Instance of Show Haskell

Question

I am doing my homework and I have a problem doing an instance of Show and I can't solve it, I tried a lot of things. I copy you the error and my code below.

My code:

type Height = Float
type Width = Float
type Radius = Float
data Rectangle = Rectangle Height Width
data Circle = Circle Radius

class Shape a where
    area :: a -> Float
    perimeter :: a -> Float

instance Shape Rectangle where
    area (Rectangle h w) = h * w
    perimeter (Rectangle b a) = (2*b) + (2*a) 

instance Shape Circle where
    area (Circle r) = pi * r**2
    perimeter (Circle r) = 2*r*pi

type Volume = Float

volumePrism :: (Shape a) => a -> Height -> Volume
volumePrism base height = (area base) * height


surfacePrism ancho largo alto = (2*ancho*largo) + (2*largo*alto) + (2*ancho*alto)
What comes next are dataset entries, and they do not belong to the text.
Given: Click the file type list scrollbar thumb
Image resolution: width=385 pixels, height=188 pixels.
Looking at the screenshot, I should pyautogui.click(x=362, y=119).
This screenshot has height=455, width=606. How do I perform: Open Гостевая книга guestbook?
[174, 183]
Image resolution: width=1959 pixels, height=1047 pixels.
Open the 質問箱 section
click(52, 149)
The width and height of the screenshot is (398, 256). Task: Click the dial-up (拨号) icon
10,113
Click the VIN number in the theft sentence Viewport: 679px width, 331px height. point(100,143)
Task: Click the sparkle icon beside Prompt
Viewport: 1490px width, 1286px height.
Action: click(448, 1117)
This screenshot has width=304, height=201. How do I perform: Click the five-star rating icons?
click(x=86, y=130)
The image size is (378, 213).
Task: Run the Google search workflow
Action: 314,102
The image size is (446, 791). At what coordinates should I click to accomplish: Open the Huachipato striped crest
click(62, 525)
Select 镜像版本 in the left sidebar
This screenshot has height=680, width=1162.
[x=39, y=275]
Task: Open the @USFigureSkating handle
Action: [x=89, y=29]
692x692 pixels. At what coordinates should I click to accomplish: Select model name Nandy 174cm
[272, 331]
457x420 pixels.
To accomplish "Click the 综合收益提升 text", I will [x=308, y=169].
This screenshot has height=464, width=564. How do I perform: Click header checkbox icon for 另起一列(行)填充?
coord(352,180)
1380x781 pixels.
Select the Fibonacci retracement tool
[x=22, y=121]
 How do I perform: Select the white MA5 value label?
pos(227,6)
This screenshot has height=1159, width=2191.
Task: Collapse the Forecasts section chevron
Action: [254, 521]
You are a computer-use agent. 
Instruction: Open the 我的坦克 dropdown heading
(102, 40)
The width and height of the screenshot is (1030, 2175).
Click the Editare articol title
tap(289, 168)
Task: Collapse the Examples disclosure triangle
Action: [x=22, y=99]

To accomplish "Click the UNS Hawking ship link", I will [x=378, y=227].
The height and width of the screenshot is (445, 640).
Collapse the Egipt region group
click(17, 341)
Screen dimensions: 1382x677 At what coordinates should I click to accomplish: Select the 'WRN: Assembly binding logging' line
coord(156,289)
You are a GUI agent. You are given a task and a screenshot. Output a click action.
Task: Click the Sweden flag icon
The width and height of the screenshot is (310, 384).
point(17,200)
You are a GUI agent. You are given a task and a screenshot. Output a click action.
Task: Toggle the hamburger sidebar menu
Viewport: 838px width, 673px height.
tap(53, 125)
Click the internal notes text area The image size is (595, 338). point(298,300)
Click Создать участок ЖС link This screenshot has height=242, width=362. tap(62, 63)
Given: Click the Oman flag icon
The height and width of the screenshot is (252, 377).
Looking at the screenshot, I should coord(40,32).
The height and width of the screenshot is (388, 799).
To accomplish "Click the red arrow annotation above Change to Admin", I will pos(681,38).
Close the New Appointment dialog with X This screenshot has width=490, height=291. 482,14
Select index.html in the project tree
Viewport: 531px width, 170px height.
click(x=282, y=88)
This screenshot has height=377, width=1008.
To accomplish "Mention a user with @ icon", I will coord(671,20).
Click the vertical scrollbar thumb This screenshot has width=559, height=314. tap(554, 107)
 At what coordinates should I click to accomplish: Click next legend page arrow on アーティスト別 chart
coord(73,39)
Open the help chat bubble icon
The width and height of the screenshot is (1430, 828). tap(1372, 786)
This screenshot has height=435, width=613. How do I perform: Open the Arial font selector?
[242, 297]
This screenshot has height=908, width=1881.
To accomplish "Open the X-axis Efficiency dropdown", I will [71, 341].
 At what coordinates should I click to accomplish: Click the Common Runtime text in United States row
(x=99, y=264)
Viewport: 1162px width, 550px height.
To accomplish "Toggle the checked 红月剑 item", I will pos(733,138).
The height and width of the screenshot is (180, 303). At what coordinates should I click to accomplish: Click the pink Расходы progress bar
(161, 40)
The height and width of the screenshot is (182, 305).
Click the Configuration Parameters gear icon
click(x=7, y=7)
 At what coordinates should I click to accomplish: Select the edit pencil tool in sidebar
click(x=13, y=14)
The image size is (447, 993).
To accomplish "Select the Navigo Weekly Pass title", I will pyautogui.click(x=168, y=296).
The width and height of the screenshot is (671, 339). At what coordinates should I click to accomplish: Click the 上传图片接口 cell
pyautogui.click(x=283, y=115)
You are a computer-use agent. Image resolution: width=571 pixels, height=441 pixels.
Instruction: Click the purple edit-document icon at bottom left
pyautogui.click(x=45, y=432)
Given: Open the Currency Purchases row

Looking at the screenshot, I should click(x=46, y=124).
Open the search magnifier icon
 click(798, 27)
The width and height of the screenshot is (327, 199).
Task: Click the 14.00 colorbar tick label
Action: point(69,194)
instance Show a =>  Show (Shape a) where 
    show (Rectangle h w) = "Rectángulo de base " ++ w ++ "y altura " ++ h

And what the error says:

The first argument of 'Show' should have kind '*'

Answer 1

What you want to do is not possible. Shape is a typeclass, not a data type, so it has no constructors you can pattern match on. You could do something like

instance (Shape a) => Show a where
    show shape = "Area: " ++ show (area shape) ++ " Perimeter: " ++ show (perimeter shape)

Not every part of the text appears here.